The Silver Mother Diaries: episode 5

Tuesday

April 2nd, 2019

11:29PM

 I’ve officially been living in the trailer for one month and two and a half weeks. During this time, the Silver Mother and I have gone through some ups and downs. The first week I found myself coming home to what felt like scenes in an HGTV reality home makeover house hunter flipping design series, the drama very present, never staged. There was the night I came home after a long day at the office, only to walk up to my new mobile home and see it hitched to the back of my friends (the owners) Toyota Highlander and moving forward and backward, forward and backward. As I walked toward the Highlander, my friends/landlords/owners of the Airstream were each in their own scenario, the wife was behind the wheel of the car and waving to me with a big, welcome home smile – and the husband was jamming some piece of large wood under one of the Airstream tires in an effort to level the thing out. All I could think about were my plants and books inside and wonder if everything was on the floor.

Then of course was the night I had just flubbed an interview I was conducting for a magazine I was on deadline with. My subject, an incredibly sweet environmental activist and rock climber.
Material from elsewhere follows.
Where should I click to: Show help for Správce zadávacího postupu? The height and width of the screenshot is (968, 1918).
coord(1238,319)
We met up at a “new Portland” coffee place, you know, one of the fancy ones that is in the bottom of a brand new condo building and allows dogs inside and has baristas that say “What’s goin’ on?” vs. “What are you having today?” The place was an echo chamber with a Spotify Discover Weekly playlist blaring and big shiny espresso machines screaming as they brewed six dollar almond milk lattes. What followed was one of the worst editorial interviews I have ever conducted. We suffered through weird service carts rolling through the lobby, and a key card entry door that tenants kept coming in and out of with a click and boom every 3 to 4 minutes. When we finally wrapped the interview, I went to double check the recording on my iPhone, and with horror, saw that we had stopped recording what was an hour and a half long conversation at the nine minute mark. “What can I do to help?” my subject empathetically asked. I was mortified.
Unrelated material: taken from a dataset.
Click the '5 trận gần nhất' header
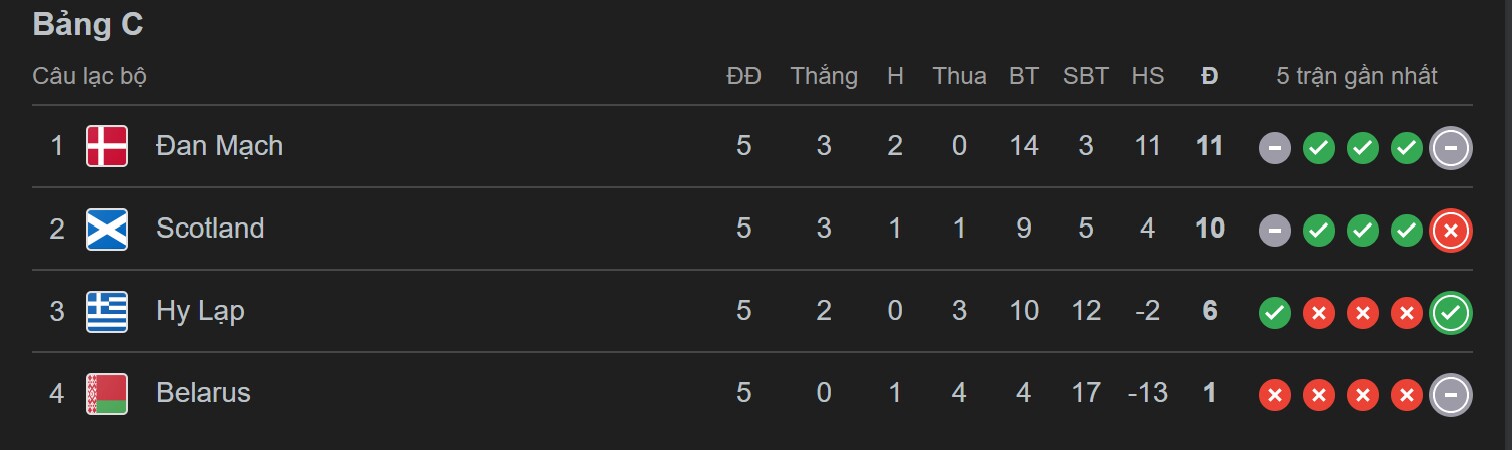This screenshot has width=1512, height=450. (x=1357, y=76)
A podcast instructor’s voice was echoing in my head “Every writer loses an interview. If you haven’t lost one yet, just accept now that you will at some point.”
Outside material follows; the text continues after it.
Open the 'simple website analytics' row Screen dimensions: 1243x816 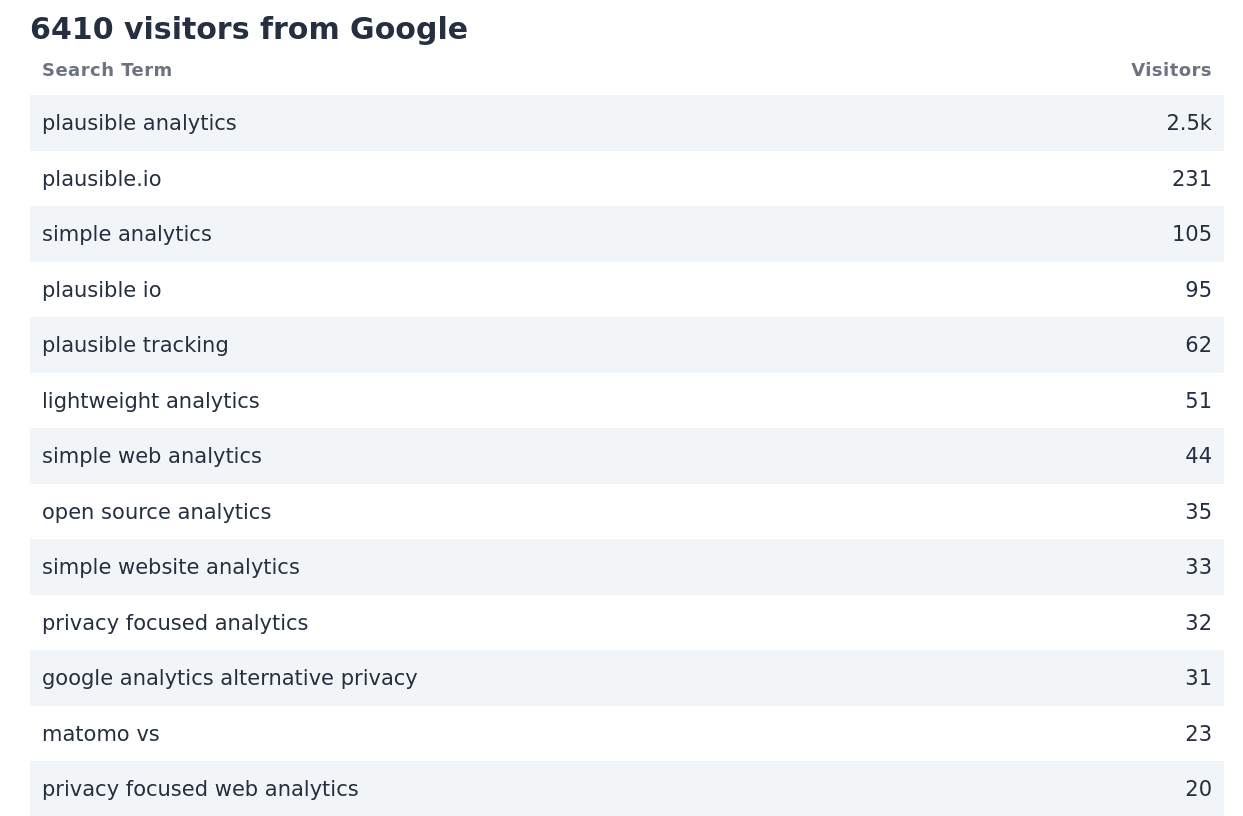tap(170, 567)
Too humiliated to cry, I apologized profusely and headed home. As I walked up toward the Airstream I could see through my sheer curtains that some activity was happening inside, chaos was more like it. My friends were both inside, and the dog was jumping and whining in her usual routine she saves for when I get home. The contents of my closet was dumped all over the bed, and the husband was trying to fix a leak in the water line that had gotten water on the wood floor in my closet. I still had unpacked boxes and they were strewn about in the bite sized living room. “Hi Dez!” they both exclaimed with a smile. “Let us know if you want us to give you some space!” I plopped down on my loveseat and gave in to the madness. I proceeded to tell them I had just fucked up my editorial interview and was on deadline that week, exhausted and embarrassed for the rookie writer move. They both listened, and empathized. The husband was a filmmaker and had experienced the same agonizing moment in his career over the years. I felt better. The moment I had walked into would’ve normally been enough to give me a breakdown, but I just let it roll, and it wasn’t so bad. Trailer life will teach you to loosen up pretty quick, and roll with life’s punches. 

Tonight I came home with fresh laundry and changed the bedsheets. My stove and propane leak are still having issues, so it looks like it’s going to be a peanut butter and jelly sandwich and some potato chips for dinner. The gas tanks are both off for the night (which also means no hot water), and I weigh my shower options for the morning.